Reddit Analyzer

Reddit Analyzer is a tool that crawls Reddit data, performs sentiment analysis, and visualizes the sentiment scores on a web-based chart. It uses the PRAW library for crawling Reddit, the NLTK library for sentiment analysis using VADER (Valence Aware Dictionary and sEntiment Reasoner), Spark for data aggregation and Flask for the web server.

Demo

Check out the live demo of Reddit Analyzer: Demo Link

System Diagram

(1) The data fetching component retrieves new posts from a specified subreddit using the Reddit PRAW library.

(2) The component updates post scores and calculates sentiment values for each post.

(3) The updated data is stored within the MongoDB database.

(4) The analysis component utilizes the Apache Spark framework to analyze the fetched post data. It establishes a connection to the MongoDB database and retrieves the posts. The component performs sentiment analysis by grouping the submissions based on time (e.g., hourly) and subreddit. It calculates the sum of sentiment scores for each group and writes the analyzed results back to the MongoDB database.

(5) The web server component is implemented using the Flask framework. It provides routes for different endpoints, such as displaying charts and submission details. The routes interact with the MongoDB database to retrieve the necessary data and pass it to the corresponding HTML templates for rendering.

Slide in Vietnamese

Usage

To use Reddit Analyzer, you'll need to follow these steps:

Configure the Reddit API credentials in the resources/praw-credential.json file. Make sure to provide your Reddit username, password, client ID, and client secret. You can obtain the client ID and client secret by creating a Reddit application on the Reddit website. Example:

{
  "client_id": "xxxxxx",
  "client_secret": "xxxxxx",
  "user_agent": "python/praw:CryptoTrending:v1.0 (by /u/huuhoangcu)"
}

Configure the MongoDB credentials in the resources/mongo-credential.json file. Example:

{
  "host": "localhost",
  "port": "27017",
  "username": "root",
  "password": "dbpw11",
  "database": "reddit_analyzer"
}

Start the airflow in docker-compose to start DAG to crawl Reddit submissions. It also perform sentiment analysis on the crawled data. Sentiment analysis will be applied to the crawled submissions, and the results will be stored in the MongoDB database.
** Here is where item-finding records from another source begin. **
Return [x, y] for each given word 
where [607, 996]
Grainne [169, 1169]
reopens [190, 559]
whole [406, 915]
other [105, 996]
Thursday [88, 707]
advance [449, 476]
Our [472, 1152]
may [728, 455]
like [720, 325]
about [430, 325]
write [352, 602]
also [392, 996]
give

Another DAG to do spark analysis on submissions data.

python src/submissions_main.py

Or build docker image for crawler and run

# build airflow image
scripts/docker/airflow/build.sh
# to start airflow resources/mongo-docker-compose-credential.json should exist
scripts/docker/airflow/docker-compose_start.sh
# to stop
scripts/docker/airflow/docker-compose_stop.sh
# then go to localhost:8080 to start DAG

Start the Flask server to visualize the sentiment scores:

scripts/docker/server/run_local.sh

Or build docker image for server and run

# resources/mongo-docker-credential.json should exist
scripts/docker/server/build_image.sh
scripts/docker/server/run_image.sh

The Flask server will serve a web page at http://localhost:8077/ where you can see a chart visualizing the sentiment scores by subreddit.

Initiate collection index with

scripts/mongo/setup_index.sh

(Optional) To have a Slack notification for crawl monitor, we can create a file resources/slack-credential.json with content:

{
    "hook_url": "https://hooks.slack.com/services/XXXXXX/xxxx/xxxxxx"
}

Dependencies

PRAW: Python Reddit API Wrapper for crawling Reddit data.
MongoDB: NoSQL database for storing the crawled Reddit data and sentiment analysis results.
NLTK: Natural Language Toolkit for sentiment analysis using VADER (Valence Aware Dictionary and sEntiment Reasoner).
Spark: Distributed computing framework for data aggregation.
Flask: Web framework for serving the sentiment analysis results.

License

This project is licensed under the MIT License.